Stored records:
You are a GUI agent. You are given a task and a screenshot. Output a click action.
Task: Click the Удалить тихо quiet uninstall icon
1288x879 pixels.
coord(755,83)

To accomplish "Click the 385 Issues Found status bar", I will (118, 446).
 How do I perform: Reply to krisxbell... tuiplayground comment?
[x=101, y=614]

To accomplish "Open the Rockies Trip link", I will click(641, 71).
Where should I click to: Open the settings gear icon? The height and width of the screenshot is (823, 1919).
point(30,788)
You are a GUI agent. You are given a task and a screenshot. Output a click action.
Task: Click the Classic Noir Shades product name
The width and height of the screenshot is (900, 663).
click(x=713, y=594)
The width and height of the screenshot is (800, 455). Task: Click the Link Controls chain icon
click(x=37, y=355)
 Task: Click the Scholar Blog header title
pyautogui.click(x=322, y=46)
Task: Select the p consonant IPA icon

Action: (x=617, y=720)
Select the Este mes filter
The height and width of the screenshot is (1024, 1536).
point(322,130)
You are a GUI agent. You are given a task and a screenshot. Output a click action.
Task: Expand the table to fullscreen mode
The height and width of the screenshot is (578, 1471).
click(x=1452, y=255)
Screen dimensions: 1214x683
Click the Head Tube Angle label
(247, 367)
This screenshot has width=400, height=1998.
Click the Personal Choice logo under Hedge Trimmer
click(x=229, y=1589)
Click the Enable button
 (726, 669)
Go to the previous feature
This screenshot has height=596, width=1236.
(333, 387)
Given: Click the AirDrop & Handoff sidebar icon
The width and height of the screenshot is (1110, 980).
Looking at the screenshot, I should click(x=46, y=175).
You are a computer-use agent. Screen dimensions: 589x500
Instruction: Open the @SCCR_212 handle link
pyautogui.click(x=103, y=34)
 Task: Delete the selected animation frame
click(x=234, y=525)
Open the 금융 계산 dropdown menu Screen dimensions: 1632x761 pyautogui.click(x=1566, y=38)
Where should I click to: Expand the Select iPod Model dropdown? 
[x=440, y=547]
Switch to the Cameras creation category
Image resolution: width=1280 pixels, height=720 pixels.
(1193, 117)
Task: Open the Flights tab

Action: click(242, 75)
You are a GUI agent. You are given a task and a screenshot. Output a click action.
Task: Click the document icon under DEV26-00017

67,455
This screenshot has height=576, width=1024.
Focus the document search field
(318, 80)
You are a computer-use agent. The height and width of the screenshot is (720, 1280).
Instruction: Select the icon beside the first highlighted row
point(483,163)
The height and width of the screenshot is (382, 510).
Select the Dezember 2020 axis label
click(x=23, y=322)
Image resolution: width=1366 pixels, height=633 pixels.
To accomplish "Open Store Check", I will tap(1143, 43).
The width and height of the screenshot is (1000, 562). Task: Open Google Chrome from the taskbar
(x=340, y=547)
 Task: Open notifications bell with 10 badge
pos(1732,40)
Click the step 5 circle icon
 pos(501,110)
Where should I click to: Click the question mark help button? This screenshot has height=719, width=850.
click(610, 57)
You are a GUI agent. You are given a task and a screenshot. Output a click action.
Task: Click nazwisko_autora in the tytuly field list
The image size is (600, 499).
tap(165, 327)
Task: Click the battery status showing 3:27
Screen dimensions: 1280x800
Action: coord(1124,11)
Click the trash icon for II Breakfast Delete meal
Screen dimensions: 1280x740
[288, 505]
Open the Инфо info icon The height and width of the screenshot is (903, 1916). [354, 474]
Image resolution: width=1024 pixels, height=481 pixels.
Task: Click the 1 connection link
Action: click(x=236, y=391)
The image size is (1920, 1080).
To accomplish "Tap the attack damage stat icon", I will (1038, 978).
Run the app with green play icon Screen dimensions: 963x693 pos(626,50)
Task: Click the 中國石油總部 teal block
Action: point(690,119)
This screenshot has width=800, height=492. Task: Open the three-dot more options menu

> _Exercise description_: Go through the records and set every one down exactly.

> _Solution to this task_:
You are a GUI agent. You are given a task and a screenshot. Output a click action.
Task: Click the Удалить тихо quiet uninstall icon
1288x879 pixels.
coord(755,83)

To accomplish "Click the 385 Issues Found status bar", I will (118, 446).
 How do I perform: Reply to krisxbell... tuiplayground comment?
[x=101, y=614]

To accomplish "Open the Rockies Trip link", I will click(641, 71).
Where should I click to: Open the settings gear icon? The height and width of the screenshot is (823, 1919).
point(30,788)
You are a GUI agent. You are given a task and a screenshot. Output a click action.
Task: Click the Classic Noir Shades product name
The width and height of the screenshot is (900, 663).
click(x=713, y=594)
The width and height of the screenshot is (800, 455). Task: Click the Link Controls chain icon
click(x=37, y=355)
 Task: Click the Scholar Blog header title
pyautogui.click(x=322, y=46)
Task: Select the p consonant IPA icon

Action: (x=617, y=720)
Select the Este mes filter
The height and width of the screenshot is (1024, 1536).
point(322,130)
You are a GUI agent. You are given a task and a screenshot. Output a click action.
Task: Expand the table to fullscreen mode
The height and width of the screenshot is (578, 1471).
click(x=1452, y=255)
Screen dimensions: 1214x683
Click the Head Tube Angle label
(247, 367)
This screenshot has width=400, height=1998.
Click the Personal Choice logo under Hedge Trimmer
click(x=229, y=1589)
Click the Enable button
 (726, 669)
Go to the previous feature
This screenshot has height=596, width=1236.
(333, 387)
Given: Click the AirDrop & Handoff sidebar icon
The width and height of the screenshot is (1110, 980).
Looking at the screenshot, I should click(x=46, y=175).
You are a computer-use agent. Screen dimensions: 589x500
Instruction: Open the @SCCR_212 handle link
pyautogui.click(x=103, y=34)
 Task: Delete the selected animation frame
click(x=234, y=525)
Open the 금융 계산 dropdown menu Screen dimensions: 1632x761 pyautogui.click(x=1566, y=38)
Where should I click to: Expand the Select iPod Model dropdown? 
[x=440, y=547]
Switch to the Cameras creation category
Image resolution: width=1280 pixels, height=720 pixels.
(1193, 117)
Task: Open the Flights tab

Action: click(242, 75)
You are a GUI agent. You are given a task and a screenshot. Output a click action.
Task: Click the document icon under DEV26-00017

67,455
This screenshot has height=576, width=1024.
Focus the document search field
(318, 80)
You are a computer-use agent. The height and width of the screenshot is (720, 1280).
Instruction: Select the icon beside the first highlighted row
point(483,163)
The height and width of the screenshot is (382, 510).
Select the Dezember 2020 axis label
click(x=23, y=322)
Image resolution: width=1366 pixels, height=633 pixels.
To accomplish "Open Store Check", I will tap(1143, 43).
The width and height of the screenshot is (1000, 562). Task: Open Google Chrome from the taskbar
(x=340, y=547)
 Task: Open notifications bell with 10 badge
pos(1732,40)
Click the step 5 circle icon
 pos(501,110)
Where should I click to: Click the question mark help button? This screenshot has height=719, width=850.
click(610, 57)
You are a GUI agent. You are given a task and a screenshot. Output a click action.
Task: Click nazwisko_autora in the tytuly field list
The image size is (600, 499).
tap(165, 327)
Task: Click the battery status showing 3:27
Screen dimensions: 1280x800
Action: coord(1124,11)
Click the trash icon for II Breakfast Delete meal
Screen dimensions: 1280x740
[288, 505]
Open the Инфо info icon The height and width of the screenshot is (903, 1916). [354, 474]
Image resolution: width=1024 pixels, height=481 pixels.
Task: Click the 1 connection link
Action: click(x=236, y=391)
The image size is (1920, 1080).
To accomplish "Tap the attack damage stat icon", I will (1038, 978).
Run the app with green play icon Screen dimensions: 963x693 pos(626,50)
Task: Click the 中國石油總部 teal block
Action: point(690,119)
This screenshot has width=800, height=492. Task: Open the three-dot more options menu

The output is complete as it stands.